Mandarin Chinese is popular among students of all ages, and Chen (2014) reports 
success in teaching the language at primary school in Britain. Secondary school 
uptake has increased in recent years, with General Certificate of Secondary 
Education (GCSE) entries up 18% in 2015, despite an overall decline in pupils 
sitting language exams (Guardian, 2015). Jin (2014) discusses the opportunities 
for enhancing students’ intercultural competencies that the learning of Mandarin 
Chinese affords. 


Modern approaches to language learning, especially English learning, emphasise 
the use of authentic texts (Gilmore, 2007; Nunan, 1999), so that vocabulary 
and patterns may be acquired by learners in genuine contexts. Such authentic 
texts may be conveniently gathered together in a corpus — that is to say, a ‘body 
of texts’, defined more explicitly by McEnery, Xiao, and Tono (2006) as “a 
collection of (1) machine-readable (2) authentic texts [...] which is (3) sampled 
to be (4) representative of a particular language or language variety” (their 
emphasis, p. 5).

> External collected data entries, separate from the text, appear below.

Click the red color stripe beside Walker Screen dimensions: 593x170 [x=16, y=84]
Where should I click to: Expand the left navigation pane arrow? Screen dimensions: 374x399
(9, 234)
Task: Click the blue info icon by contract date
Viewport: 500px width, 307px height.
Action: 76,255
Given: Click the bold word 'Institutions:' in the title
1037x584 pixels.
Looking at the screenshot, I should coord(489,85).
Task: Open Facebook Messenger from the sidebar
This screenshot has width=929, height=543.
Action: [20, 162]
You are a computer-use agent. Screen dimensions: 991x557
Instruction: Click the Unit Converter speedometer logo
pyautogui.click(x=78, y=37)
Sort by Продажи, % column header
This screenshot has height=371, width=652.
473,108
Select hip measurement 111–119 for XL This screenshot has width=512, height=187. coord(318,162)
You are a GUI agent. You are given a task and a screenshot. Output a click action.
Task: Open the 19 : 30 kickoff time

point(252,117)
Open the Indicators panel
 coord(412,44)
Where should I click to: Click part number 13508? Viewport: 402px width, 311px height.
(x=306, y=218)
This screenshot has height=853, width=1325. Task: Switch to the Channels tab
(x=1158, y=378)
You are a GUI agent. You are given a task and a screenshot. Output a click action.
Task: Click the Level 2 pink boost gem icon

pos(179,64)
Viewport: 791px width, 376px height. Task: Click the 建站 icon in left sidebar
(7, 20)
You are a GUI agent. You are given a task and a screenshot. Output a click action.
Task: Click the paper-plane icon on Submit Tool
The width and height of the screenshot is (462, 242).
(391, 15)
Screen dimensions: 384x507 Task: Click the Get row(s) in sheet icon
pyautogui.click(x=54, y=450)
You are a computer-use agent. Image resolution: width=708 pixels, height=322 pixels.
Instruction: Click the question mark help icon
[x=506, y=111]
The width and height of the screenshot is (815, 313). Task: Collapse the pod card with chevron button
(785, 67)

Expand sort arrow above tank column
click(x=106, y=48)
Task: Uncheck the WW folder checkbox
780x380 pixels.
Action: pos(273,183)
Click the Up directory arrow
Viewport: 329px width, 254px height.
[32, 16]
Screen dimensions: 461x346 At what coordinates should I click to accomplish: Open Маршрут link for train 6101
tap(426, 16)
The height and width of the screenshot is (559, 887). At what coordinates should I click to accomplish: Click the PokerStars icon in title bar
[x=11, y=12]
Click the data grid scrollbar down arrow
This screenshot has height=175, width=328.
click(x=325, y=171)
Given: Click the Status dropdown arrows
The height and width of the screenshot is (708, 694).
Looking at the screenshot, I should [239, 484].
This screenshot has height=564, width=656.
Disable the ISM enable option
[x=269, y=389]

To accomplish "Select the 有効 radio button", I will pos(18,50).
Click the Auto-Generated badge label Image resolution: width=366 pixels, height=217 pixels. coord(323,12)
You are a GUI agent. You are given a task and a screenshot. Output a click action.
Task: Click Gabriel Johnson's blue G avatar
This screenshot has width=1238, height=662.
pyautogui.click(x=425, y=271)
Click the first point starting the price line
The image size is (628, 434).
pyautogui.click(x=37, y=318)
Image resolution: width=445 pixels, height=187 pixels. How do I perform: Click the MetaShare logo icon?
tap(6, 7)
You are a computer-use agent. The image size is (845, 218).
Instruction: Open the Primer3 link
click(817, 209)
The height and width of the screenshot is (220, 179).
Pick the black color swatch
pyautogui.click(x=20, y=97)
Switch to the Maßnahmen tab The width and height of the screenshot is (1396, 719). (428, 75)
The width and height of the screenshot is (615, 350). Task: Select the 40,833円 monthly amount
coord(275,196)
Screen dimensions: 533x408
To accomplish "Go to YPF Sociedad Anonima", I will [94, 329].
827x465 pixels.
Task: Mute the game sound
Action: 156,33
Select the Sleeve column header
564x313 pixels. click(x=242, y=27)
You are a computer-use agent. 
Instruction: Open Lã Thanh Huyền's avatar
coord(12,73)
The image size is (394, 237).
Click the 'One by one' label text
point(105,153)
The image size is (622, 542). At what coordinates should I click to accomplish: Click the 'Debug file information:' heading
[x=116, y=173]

The potential of inductive (as opposed to deductive) learning, 
where learners look at data to try to establish systematic rules, rather than 
being taught the rules explicitly, is now widely accepted in educational circles 
(D6rnyei, 2014; Larsen-Freeman & Long, 2014). Johns (1991) made what was 
then an innovative use of inductive learning, in an approach named Data-Driven 
Learning (DDL), which entails getting students to consult corpora directly. With 
DDL, learners can search for particular lexical and grammatical patterns that 
interest them. They can be trained to adopt an inductive or discovery-based 
approach to learning, where they work out a grammatical rule or pattern of 
usage from a plethora of authentic examples, as opposed to a deductive and 
more traditional approach where the teacher lays out rules, words, and patterns 
and gets the learner to practise them. There has been increasing interest in DDL 
in language teaching circles over the years, and the approach lends itself well to 
blended learning, which by definition involves autonomous study.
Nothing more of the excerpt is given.